Jalie 2805 and Kitschy Koo’s Trifecta Top: A Comparison
Is it just me, or are there NO KNIT TOP PATTERNS WITH NEGATIVE EASE on the market??
And I’m not talking classy “fitted” T-shirt patterns, I’m talkin’ skin-tight, baby.
I understand how the majority of home sewers could probably prefer a shirt which doesn’t cling to the belly like cling wrap. They may be stoked to know that a pattern “falls from the bust”, has “gentle side shaping” and that it “skims the hips”. Not me.
Aside from style choice, I have another reason for wanting to sew tight-fitting T-shirts. My day to day wardrobe almost all year round on our temperate Tasmanian property is a merino thermal top with stretch cotton cargo pants. Thermal tops need to sit against the skin to do their job. I love merino because it is warm but breathable, so it’s still comfortable if the weather suddenly warms up. It also doesn’t smell; in our household, tank water is precious, and being able to wear clothes for more than one day means less water used for washing.
The only problem with merino tops is the price. One top sets me back AU$120.00. Not cheap. So I decided to experiment with sewing thermal tops. And the search for a suitable pattern began.
I spent a lot of late-night googling sessions trying different search-terms to find the sewing pattern I wanted. Long story short, I didn’t find it, so I resigned myself to having to modify an existing pattern.
Kitschy Koo’s Trifecta Top VS Jalie 2805
What do you think?
I sewed them both from the same green merino fabric
because it is all I had to give the best comparison of the two patterns.
Here are the basic differences: Trifecta Top has a lower scoop neck (even though I used the highest scoop of their three necklines) and it has raglan sleeves. I used the “jewel” neck of the Jalie pattern, and it has set-in sleeves.

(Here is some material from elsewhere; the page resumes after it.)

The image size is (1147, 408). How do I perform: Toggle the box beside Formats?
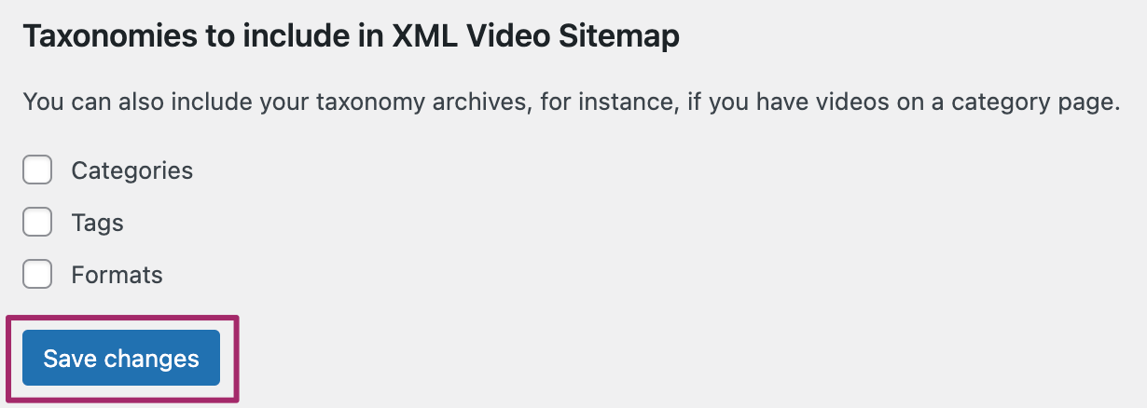click(x=37, y=275)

Check out the modifications I needed to make to the side seams to get the tight fit I wanted:
That is roughly 2″ each side at the waist on the paper pattern!! That’s a LOT of pinching in to get a fitted waist. I had to do this for both the Trifecta and for Jalie 2805.
- Instructions- Both have excellent instructions.
- Pattern- I think both patterns are very well drafted.
- Style- I needed to make the same side seam modifications for both patterns to get the close fit I wanted. I think the Trifecta is very flattering, with its lower neckline. But this is meant to be a thermal top, and I felt like I needed to put on another top or wear a scarf in cooler weather. The Jalie’s jewel neckline is perfect for a thermal top.
- Fabric Used- Here is the REAL clincher. Because of the raglan sleeves, I needed 1.4 metres of fabric for the Trifecta Top. With Jalie 2805, I only needed 0.8 metres.
0.8 METRES??? That’s amazing!!!
And with merino wool fabric being roughly $25.00/metre plus postage, this is an absolute no-brainer. It cost me less about $25 to make the top (dividing postage up with other fabric I ordered from the same place): $25 compared with $120 for a store-bought one.
Congratulations, Jalie 2805, you are the WINNER!
Don’t get me wrong. I think the Trifecta is great, and it has lots of cute styling options with the armbands, hembands, and little pockets. I look forward to trying them when I come across some good-priced knit fabric. I am actually happy I own both patterns. They both have different neckline and sleeves to each other, so they are different enough that I can justify both in my stash.
But for merino thermal tops, Jalie 2805 is it.